Top of INFORMATION SUPPLIED

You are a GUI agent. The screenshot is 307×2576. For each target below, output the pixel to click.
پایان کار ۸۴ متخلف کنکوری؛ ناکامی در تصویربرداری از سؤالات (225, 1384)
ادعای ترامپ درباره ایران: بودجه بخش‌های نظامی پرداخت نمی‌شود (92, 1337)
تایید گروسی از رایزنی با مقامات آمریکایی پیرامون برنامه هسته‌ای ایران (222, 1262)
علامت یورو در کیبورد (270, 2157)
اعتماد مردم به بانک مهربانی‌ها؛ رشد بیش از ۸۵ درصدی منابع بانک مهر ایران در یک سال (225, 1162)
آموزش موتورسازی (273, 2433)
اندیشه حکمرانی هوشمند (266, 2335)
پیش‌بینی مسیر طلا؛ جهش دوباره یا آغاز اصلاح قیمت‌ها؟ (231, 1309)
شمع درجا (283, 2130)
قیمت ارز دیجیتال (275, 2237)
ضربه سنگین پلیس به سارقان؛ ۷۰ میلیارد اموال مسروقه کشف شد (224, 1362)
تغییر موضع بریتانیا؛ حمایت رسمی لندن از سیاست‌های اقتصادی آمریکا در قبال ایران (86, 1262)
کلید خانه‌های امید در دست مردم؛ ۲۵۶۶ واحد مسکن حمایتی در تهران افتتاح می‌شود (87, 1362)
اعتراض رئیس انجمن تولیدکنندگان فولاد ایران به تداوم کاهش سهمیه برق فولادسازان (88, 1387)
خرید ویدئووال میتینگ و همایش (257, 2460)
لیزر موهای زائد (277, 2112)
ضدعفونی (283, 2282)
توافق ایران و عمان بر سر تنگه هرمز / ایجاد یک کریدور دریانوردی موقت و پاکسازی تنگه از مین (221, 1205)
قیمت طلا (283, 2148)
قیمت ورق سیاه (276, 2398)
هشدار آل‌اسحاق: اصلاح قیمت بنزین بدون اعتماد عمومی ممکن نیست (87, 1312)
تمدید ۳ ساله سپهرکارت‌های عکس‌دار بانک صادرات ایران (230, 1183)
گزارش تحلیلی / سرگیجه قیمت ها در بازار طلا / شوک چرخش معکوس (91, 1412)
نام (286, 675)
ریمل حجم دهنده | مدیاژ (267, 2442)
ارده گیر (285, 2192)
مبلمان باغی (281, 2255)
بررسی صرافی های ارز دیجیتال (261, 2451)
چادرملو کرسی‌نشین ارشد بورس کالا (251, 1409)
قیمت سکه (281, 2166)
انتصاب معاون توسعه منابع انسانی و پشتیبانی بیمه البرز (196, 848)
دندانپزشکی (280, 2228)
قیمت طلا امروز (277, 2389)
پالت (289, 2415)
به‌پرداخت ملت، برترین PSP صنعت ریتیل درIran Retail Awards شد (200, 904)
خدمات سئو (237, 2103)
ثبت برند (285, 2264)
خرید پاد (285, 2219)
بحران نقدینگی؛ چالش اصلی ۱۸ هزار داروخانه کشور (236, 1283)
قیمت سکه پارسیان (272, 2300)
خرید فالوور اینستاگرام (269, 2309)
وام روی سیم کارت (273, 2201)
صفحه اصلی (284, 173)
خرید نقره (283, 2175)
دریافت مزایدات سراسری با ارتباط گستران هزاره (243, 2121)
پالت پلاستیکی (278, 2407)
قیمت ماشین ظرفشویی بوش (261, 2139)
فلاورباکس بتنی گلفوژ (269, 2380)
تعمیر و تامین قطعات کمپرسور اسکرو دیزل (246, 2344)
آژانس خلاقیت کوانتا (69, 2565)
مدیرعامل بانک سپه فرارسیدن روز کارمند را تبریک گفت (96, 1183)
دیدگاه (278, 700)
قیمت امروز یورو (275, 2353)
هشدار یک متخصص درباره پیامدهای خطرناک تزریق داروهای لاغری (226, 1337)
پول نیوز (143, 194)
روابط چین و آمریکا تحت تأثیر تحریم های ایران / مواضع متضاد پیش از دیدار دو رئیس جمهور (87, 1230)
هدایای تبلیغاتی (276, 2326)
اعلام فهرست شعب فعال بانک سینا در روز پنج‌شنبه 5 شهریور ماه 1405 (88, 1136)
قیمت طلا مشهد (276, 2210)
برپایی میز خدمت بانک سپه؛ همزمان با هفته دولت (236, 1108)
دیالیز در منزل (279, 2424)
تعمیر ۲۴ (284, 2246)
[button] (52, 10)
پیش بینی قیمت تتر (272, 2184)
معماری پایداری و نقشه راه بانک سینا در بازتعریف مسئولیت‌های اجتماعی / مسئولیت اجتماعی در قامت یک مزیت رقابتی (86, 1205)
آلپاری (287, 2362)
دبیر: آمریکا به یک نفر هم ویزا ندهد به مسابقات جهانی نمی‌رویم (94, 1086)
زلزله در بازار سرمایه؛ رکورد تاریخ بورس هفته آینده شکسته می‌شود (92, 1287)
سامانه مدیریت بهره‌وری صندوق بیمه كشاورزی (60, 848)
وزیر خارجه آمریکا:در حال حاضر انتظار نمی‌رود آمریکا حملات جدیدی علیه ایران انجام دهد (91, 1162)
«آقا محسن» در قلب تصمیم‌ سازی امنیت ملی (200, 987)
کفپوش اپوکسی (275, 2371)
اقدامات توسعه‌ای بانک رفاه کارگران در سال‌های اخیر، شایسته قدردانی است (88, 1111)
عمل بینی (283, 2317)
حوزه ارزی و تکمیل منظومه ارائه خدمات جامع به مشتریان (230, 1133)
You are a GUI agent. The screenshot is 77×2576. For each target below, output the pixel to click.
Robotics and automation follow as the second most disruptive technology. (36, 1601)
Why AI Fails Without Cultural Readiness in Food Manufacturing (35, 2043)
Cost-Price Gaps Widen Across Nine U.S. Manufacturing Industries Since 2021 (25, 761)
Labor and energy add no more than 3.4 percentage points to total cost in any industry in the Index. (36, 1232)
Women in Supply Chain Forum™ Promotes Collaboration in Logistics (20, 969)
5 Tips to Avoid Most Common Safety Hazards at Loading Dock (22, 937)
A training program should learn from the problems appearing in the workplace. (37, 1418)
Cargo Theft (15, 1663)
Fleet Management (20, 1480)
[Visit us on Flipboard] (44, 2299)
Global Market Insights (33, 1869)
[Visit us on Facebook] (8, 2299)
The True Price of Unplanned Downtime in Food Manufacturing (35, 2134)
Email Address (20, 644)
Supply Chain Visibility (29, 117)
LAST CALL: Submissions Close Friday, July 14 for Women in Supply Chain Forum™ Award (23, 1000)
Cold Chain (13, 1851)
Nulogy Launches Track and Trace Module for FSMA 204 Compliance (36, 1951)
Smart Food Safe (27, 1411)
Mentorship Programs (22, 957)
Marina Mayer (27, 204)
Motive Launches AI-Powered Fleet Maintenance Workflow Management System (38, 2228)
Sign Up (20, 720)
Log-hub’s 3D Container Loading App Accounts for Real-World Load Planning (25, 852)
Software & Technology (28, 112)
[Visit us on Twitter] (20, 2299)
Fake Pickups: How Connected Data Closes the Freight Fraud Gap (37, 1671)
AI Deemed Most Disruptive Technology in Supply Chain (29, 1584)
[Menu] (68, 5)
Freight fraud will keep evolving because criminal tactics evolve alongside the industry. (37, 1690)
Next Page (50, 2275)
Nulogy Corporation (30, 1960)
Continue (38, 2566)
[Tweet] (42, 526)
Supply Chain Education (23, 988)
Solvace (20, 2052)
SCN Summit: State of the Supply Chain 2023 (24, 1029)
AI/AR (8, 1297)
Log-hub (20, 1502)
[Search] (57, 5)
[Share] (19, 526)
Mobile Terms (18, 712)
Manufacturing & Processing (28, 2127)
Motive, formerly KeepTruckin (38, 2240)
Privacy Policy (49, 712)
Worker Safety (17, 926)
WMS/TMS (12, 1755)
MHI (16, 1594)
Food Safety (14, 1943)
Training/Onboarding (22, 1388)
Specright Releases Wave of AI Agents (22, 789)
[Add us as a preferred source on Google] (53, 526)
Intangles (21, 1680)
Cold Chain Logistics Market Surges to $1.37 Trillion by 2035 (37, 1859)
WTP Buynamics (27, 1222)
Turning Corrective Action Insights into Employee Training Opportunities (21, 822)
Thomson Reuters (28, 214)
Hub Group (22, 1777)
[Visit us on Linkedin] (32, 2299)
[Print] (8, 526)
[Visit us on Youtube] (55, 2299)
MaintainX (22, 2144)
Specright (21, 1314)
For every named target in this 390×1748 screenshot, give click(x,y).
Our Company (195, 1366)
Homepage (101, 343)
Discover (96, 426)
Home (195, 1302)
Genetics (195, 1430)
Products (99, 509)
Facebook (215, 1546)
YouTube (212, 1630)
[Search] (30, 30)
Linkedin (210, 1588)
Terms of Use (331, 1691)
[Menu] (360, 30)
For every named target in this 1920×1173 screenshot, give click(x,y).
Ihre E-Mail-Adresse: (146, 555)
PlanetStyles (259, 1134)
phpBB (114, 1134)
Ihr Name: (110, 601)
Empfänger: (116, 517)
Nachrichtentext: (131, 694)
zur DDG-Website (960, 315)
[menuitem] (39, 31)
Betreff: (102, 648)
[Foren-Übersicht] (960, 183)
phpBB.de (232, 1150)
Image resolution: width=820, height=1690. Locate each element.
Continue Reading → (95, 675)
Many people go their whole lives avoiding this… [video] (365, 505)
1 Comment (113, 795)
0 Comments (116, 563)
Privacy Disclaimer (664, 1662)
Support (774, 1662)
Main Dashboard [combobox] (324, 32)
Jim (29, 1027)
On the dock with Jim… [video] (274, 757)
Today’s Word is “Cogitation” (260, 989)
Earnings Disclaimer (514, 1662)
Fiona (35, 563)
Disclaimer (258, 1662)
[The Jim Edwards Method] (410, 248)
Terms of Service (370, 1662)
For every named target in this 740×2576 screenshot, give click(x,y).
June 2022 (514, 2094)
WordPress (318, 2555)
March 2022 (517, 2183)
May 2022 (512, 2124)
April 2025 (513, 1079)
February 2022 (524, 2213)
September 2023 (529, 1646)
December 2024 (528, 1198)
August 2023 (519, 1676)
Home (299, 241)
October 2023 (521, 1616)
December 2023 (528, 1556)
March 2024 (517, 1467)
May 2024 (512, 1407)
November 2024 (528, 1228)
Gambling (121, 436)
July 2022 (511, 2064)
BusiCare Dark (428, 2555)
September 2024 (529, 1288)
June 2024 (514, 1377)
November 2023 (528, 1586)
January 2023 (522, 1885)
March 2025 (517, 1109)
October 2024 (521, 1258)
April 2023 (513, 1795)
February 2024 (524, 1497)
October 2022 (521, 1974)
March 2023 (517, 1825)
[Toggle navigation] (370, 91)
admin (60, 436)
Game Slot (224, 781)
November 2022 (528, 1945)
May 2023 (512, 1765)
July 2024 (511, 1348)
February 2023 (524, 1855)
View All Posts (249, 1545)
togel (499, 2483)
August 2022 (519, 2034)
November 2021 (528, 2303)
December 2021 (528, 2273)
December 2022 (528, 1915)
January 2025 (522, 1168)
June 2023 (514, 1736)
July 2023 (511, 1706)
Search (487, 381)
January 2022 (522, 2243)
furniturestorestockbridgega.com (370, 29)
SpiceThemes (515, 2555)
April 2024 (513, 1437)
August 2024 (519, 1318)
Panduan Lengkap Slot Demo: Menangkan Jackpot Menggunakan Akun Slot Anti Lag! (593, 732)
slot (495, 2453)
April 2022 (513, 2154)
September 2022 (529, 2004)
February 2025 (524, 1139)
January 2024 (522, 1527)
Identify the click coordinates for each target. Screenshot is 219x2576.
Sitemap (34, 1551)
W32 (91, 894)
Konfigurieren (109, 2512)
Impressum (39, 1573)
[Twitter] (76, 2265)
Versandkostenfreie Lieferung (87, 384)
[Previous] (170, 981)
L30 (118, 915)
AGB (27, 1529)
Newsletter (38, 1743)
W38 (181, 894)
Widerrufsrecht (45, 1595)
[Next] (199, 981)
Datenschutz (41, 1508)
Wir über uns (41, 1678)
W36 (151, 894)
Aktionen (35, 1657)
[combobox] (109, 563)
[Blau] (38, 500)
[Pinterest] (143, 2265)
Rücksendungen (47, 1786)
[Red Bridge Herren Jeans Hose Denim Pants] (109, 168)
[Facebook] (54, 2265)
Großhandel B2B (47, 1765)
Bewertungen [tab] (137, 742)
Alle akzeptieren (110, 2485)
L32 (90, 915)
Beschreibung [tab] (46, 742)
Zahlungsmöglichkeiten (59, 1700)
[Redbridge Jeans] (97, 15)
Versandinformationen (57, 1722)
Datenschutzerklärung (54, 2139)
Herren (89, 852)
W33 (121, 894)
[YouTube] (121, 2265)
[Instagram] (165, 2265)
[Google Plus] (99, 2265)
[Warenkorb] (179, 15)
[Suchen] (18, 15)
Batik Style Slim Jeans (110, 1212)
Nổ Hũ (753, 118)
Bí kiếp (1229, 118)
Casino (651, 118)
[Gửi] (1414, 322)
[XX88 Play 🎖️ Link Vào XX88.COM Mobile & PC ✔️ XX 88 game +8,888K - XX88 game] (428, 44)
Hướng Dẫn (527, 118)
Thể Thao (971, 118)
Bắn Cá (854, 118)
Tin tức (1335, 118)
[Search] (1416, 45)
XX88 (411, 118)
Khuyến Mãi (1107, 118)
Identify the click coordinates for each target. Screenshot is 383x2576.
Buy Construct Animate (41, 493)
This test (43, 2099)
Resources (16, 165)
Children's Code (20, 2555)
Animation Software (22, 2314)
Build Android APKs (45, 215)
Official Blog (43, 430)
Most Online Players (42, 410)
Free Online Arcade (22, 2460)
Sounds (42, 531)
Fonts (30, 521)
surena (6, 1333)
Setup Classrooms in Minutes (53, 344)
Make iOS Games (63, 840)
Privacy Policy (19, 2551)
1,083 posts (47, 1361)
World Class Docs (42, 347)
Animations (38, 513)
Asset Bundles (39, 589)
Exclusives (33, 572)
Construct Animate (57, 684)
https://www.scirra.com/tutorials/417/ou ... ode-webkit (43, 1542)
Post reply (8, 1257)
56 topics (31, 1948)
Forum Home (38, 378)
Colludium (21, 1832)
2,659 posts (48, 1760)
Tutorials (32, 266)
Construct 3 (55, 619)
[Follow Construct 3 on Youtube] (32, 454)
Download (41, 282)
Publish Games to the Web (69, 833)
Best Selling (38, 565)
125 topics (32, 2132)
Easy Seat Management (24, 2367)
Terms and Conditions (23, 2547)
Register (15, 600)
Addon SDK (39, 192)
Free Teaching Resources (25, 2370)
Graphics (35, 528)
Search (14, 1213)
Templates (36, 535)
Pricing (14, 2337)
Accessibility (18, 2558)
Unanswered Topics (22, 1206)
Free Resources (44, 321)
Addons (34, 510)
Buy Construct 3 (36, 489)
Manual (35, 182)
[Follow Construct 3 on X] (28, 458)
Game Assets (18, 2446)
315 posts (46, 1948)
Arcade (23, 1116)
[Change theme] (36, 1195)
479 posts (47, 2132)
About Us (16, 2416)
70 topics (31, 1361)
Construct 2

Bottom of INFORMATION SUPPLIED

→ ABOUT THIS TASK: The first line of the data, the line with "ادعای ترامپ درباره", and all lines in between are to be copied exactly. Leave out everything else.

→ RESPONSE TO THIS EXERCISE:
You are a GUI agent. The screenshot is 307×2576. For each target below, output the pixel to click.
پایان کار ۸۴ متخلف کنکوری؛ ناکامی در تصویربرداری از سؤالات (225, 1384)
ادعای ترامپ درباره ایران: بودجه بخش‌های نظامی پرداخت نمی‌شود (92, 1337)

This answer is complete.